(Written request a)
Please copy out every line of the listing after the film summary word for word, leaving out the pictures.

(Source text)
────
Riders of the Purple Sage is a 1925 American silent Western film directed by Lynn Reynolds and starring Tom Mix, Mabel Ballin, and Warner Oland. Based on the 1912 novel Riders of the Purple Sage by Zane Grey, the film is about a former Texas Ranger who pursues a corrupt lawyer who abducted his married sister and niece. His search leads him to a remote Arizona ranch and the love of a good woman.

The film is preserved today.

Plot
When corrupt lawyer Lew Walters (Warner Oland) is run out of a Texas town, he abducts Millie Erne (Beatrice Burnham) and her young daughter Bess and forces them to accompany him, leaving behind a heartbroken husband and father. Millie's brother, Texas Ranger Jim Carson (Tom Mix), leaves his service behind, takes the name Jim Lassiter, and dedicates his life to finding Walters and his sister and niece. After many years, his search leads him to Cottonwood, Arizona, and the ranch of Jane Withersteen (Mabel Ballin). Jane is attracted to the stranger after he rescues her chief rider, Bern Venders (Harold Goodwin), from being flogged for a crime he did not commit. She tells him that Millie died while searching for her daughter after little Bess was abducted.

Lassiter and Venters go after a gang of rustlers who have been raiding the Withersteen ranch and stealing their cattle. They wound and capture the masked leader of the gang, who turns out to be a young beautiful woman. She is revealed to be Bess Erne (Marion Nixon), Lassiter's long-lost niece. Venters takes charge of the wounded girl, taking her to a secret location, Surprise Valley. The two soon fall in love, and leave the valley to marry.
────
(Written request b)
In the film summary, which Arizona town does Jim Carson's search finally lead him to?
────
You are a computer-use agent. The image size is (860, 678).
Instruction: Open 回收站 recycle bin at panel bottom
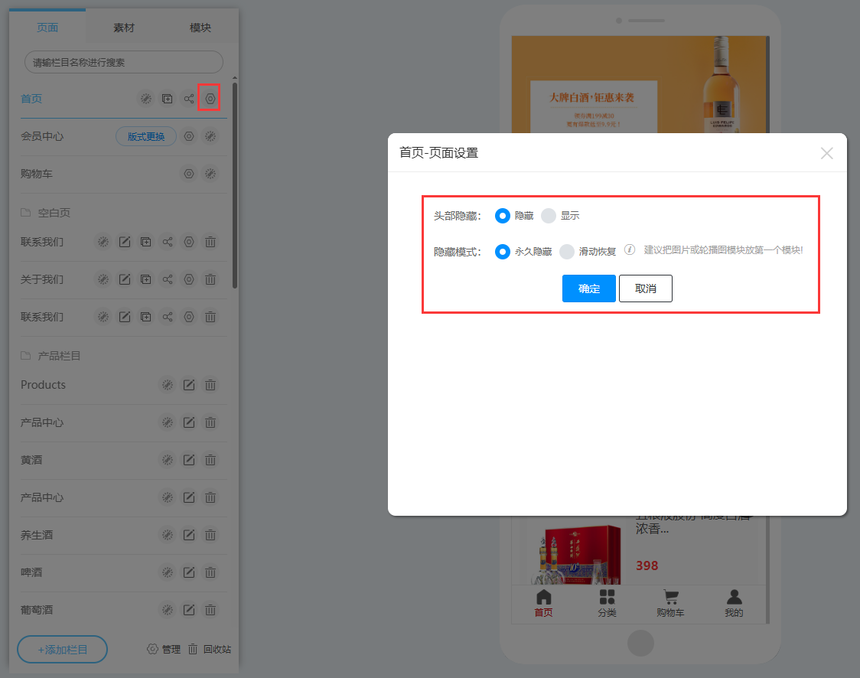pyautogui.click(x=210, y=649)
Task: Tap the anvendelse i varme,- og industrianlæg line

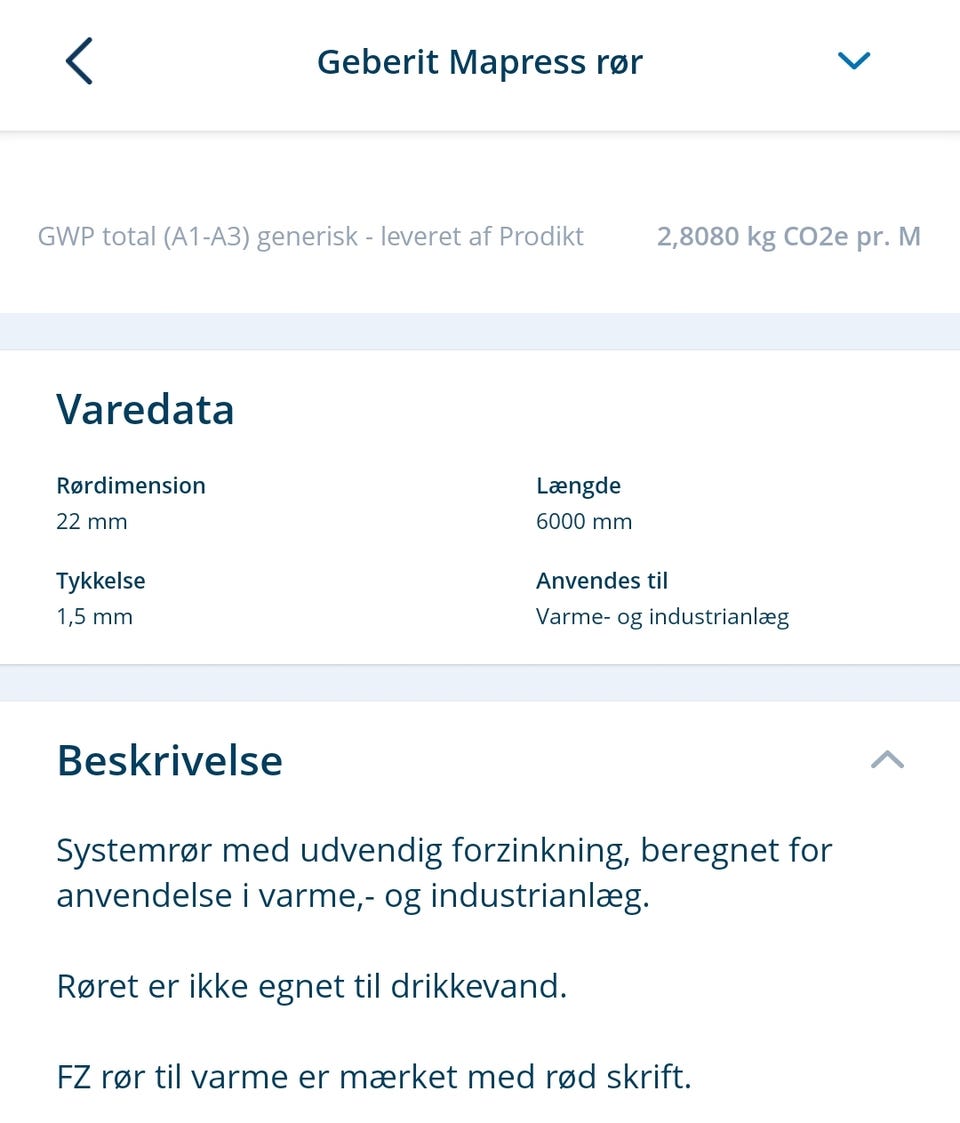Action: point(353,896)
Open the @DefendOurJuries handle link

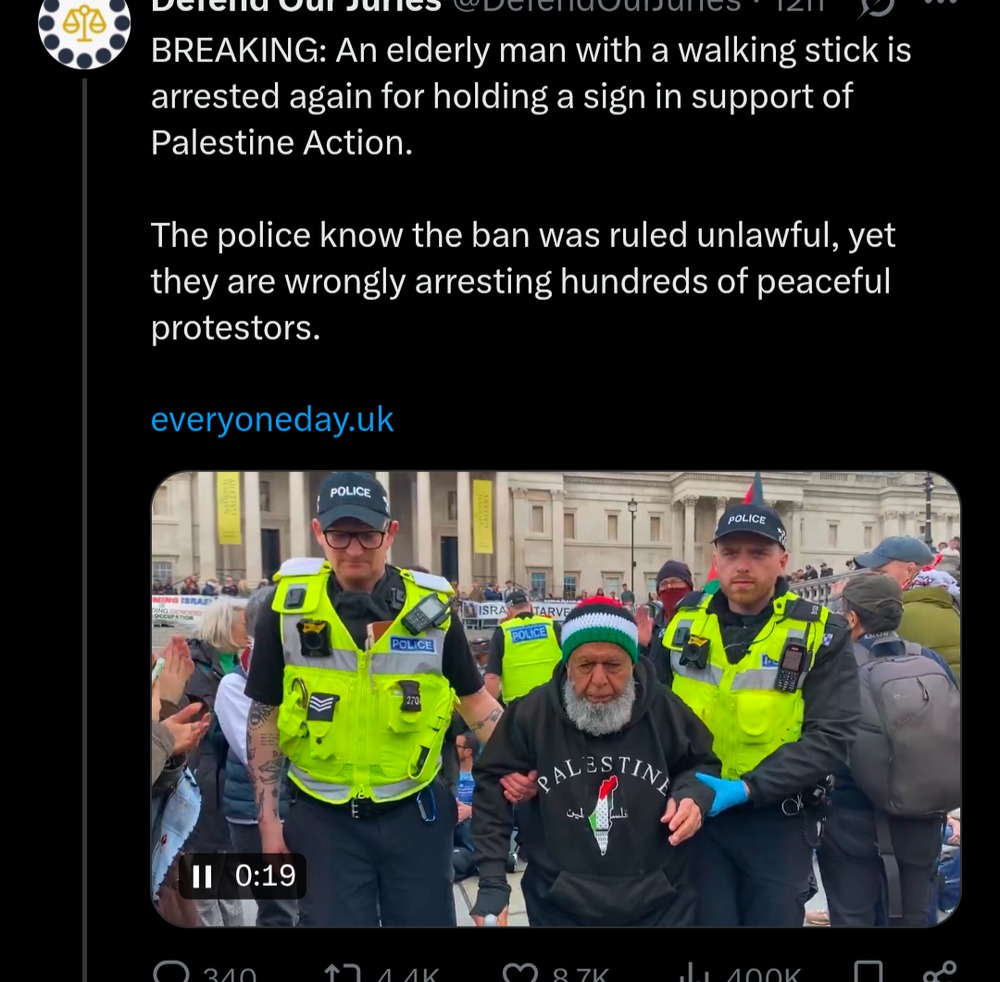597,6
────
(Complete output a)
You are a computer-use agent. The image size is (860, 678).
Instruction: Open 回收站 recycle bin at panel bottom
pyautogui.click(x=210, y=649)
Task: Tap the anvendelse i varme,- og industrianlæg line

Action: point(353,896)
Open the @DefendOurJuries handle link

597,6

(Complete output b)
Cottonwood, Arizona.